_WHAT THE EXERCISE ASKS_
Your copy should start at the line with "Instruction: Open BI工具 from sidebar" and end at the line with "Task: Disable autostart for the first movie" in the data below. Transcribe only those lines, exactly, pictures excluded.

_DATA_
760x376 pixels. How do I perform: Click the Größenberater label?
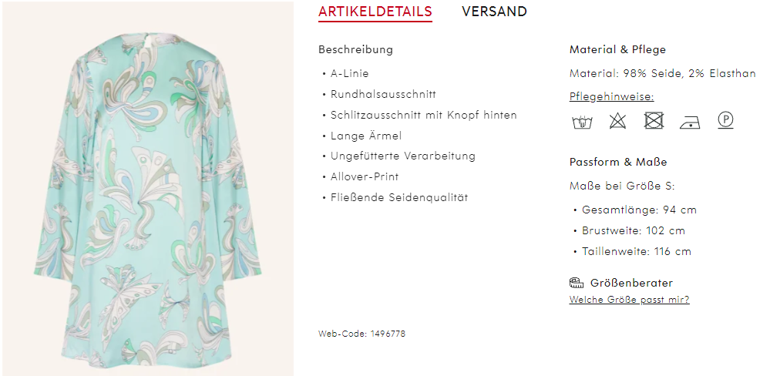pos(631,283)
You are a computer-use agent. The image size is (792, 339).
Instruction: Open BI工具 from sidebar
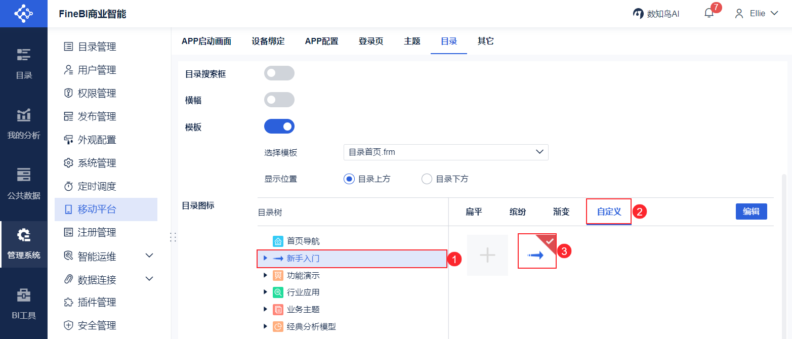click(x=24, y=303)
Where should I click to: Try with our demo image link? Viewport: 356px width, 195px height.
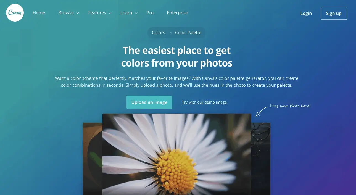click(x=204, y=102)
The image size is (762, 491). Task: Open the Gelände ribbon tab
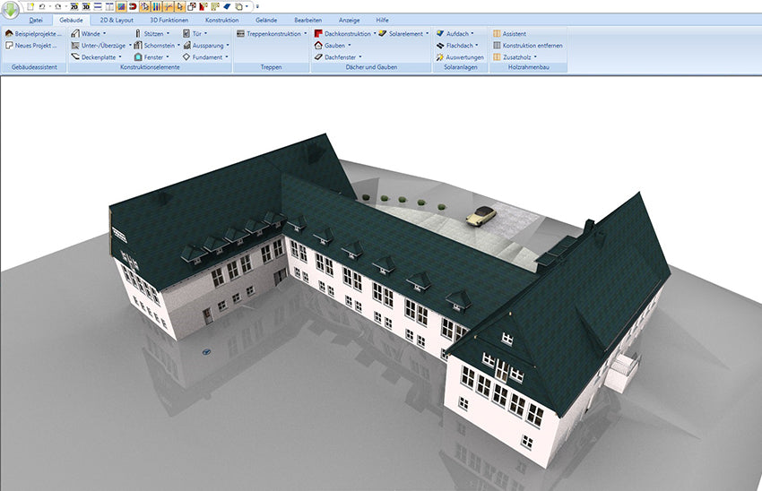click(x=267, y=19)
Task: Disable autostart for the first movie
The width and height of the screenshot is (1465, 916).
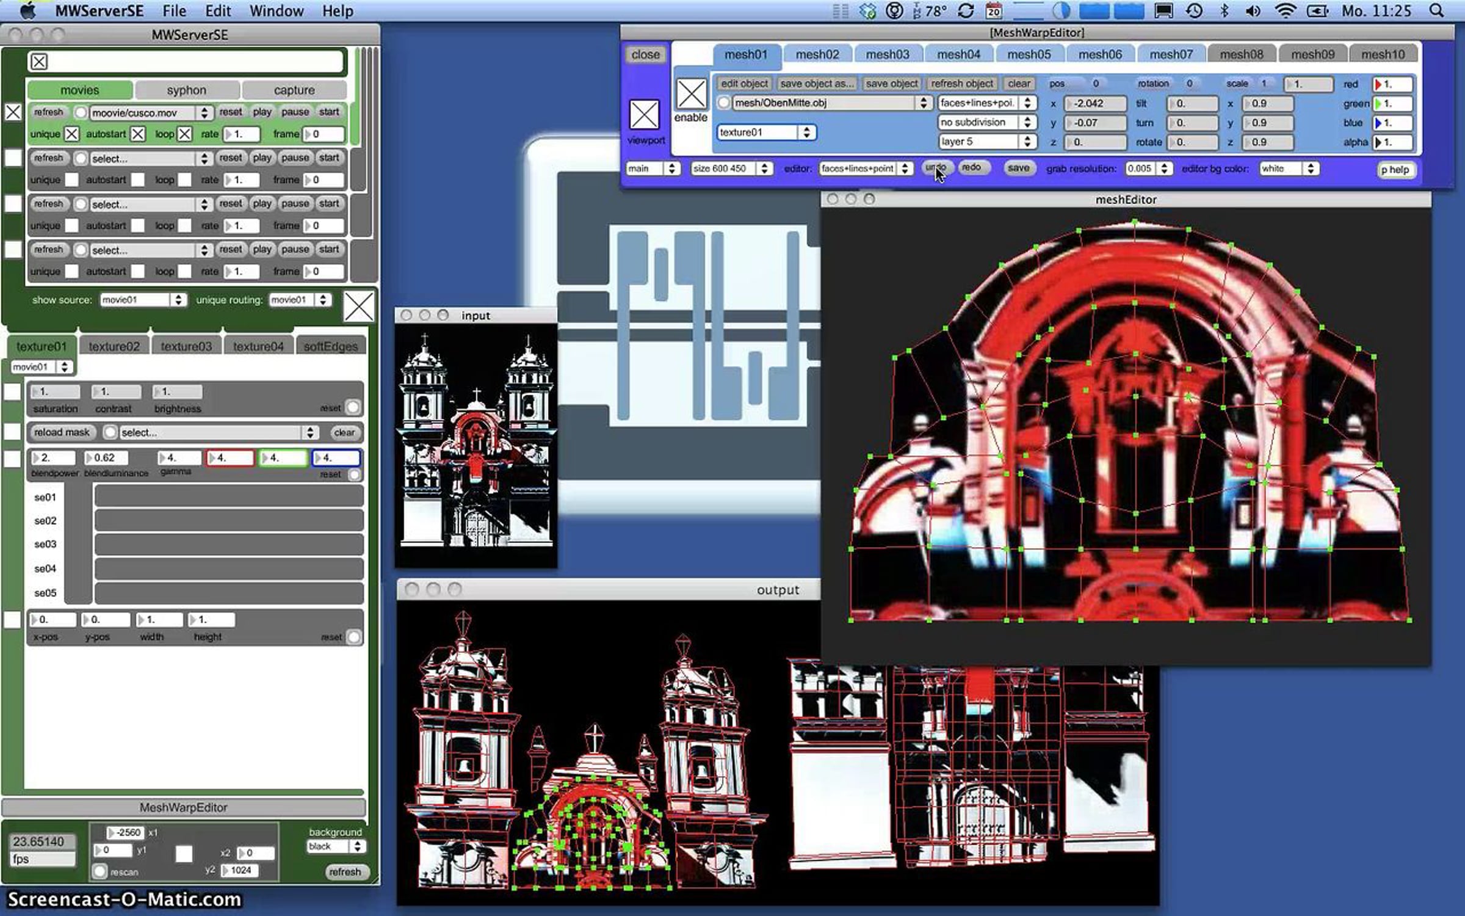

_ANSWER TO THE PROBLEM_
Instruction: Open BI工具 from sidebar
click(x=24, y=303)
Where should I click to: Try with our demo image link? Viewport: 356px width, 195px height.
click(x=204, y=102)
The image size is (762, 491). Task: Open the Gelände ribbon tab
click(x=267, y=19)
Task: Disable autostart for the first movie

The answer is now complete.